At age twelve, my entire personality could be summed up like this: 'not as cool as I thought I was'. Luckily for me, some of my friends were even nerdier. Which meant that we defined cool in deeply uncool terms, like who had the largest Sweet Valley collection or whose scrunch-dried perm was biggest. Or, who discovered a new series of teen books first.
In the race to be coolest, the Sisters series by Marilyn Kaye was a double-edge sword for twelve-year-old me. See, I was the first in my group of friends to spot book one, Phoebe, on the shelves of our local bookstore. But I was also lousy at managing my finances, and since the great discovery occured right after I'd splashed out on jellybeans and extra-hold hair mousse, I could only watch mournfully as my infinitely more spoiled BFF snagged a copy there and then.
The first awesome thing I noticed about the Sisters series is that on the back of each title, you got a mini character bio for each of the 'lively Gray girls' who made up the quartet. That's Phoebe, aged 11 who isn't into the whole 'growing up' deal; twelve-year-old Daphne, shy and studious (well, duh! She's the only sister wearing glasses); Cassie, 13, beautiful and therefore a trainee airhead; and fourteen year old Lydia who is like, principled and stuff. What's so awesome about that? Well, since this kind of series about a group of very different friends or sisters inevitably leads to the 'which one are you?' conversation, the Sisters series lets you play that game without even opening the book. Since I was basically a poor judge of character at the time, I at once picked out Cassie as my potential role model. And when I finally read the books, the themes of Cassie's story - about peer pressure and the need to fit in - made it the one I identified with the most.
Except I haven't got a copy of Cassie. I've got a copy of Phoebe. Rereading it this week, I was surprised to find that the youngest Gray sister's story has not only stood the test of time, but I actually like it better now than I did the first time round. Phoebe is the youngest in her family, and on returning from a summer away at camp she's bewildered by her besties' sudden interest in 'dumb stuff' like clothes and boys. I remembered her as a bit boring compared to Cassie and Lydia, but looking back I think this might have been because at twelve I couldn't relate to her concerns about growing up at all. Newsflash: I can sure relate to them now.
Not only that, but Phoebe is also a story about book-banning. Feeling isolated from her friends, our Pheebs starts volunteering at the library. She enjoys reading to the little kids, and the only time her boycrazy buddies swing by is to pick up the latest Betsy Drake book.
Now, these aren't the type of books that Phoebe likes, because they're about girls 'talking about bras and getting their periods'. But when some of the local parents want the books removed from the library because they're trash and they don't want their daughters reading about such matters, Phoebe makes a stand. She organises a peaceful protest, because she is so not down with random parents thinking they can decide what other people's kids are allowed to read.

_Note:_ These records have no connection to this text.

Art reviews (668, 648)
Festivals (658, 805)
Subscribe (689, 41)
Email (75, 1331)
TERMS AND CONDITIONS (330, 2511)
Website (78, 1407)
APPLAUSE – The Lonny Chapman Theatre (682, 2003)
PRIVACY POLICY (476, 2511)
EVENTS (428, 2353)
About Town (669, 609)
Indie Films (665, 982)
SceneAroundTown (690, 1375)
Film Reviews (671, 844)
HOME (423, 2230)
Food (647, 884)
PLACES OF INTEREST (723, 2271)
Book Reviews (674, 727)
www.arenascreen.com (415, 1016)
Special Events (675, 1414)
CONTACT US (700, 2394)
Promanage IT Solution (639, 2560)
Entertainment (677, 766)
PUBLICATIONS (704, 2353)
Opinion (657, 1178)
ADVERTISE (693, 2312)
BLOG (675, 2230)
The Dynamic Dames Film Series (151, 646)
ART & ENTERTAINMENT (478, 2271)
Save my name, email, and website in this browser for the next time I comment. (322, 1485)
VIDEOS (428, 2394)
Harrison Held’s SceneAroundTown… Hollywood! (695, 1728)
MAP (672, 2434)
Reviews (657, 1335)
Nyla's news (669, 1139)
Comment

And neither am I, so I'm thinking that this basically rocks. Also, Phoebe goes one better than the would-be banners and actually reads the Betsy Drake books so that she can form an educated opinion, which ends up helping her to understand where her in-a-hurry-to-grow-up friends are coming from. All in all, Phoebe is the kind of book that values the kind of books I loved as a teen. And I love it for that.
Verdict: this reread way exceeded my expectations. It's cute and it's smart, and it has way more to say than most of the series books I read in high school. This one's a win.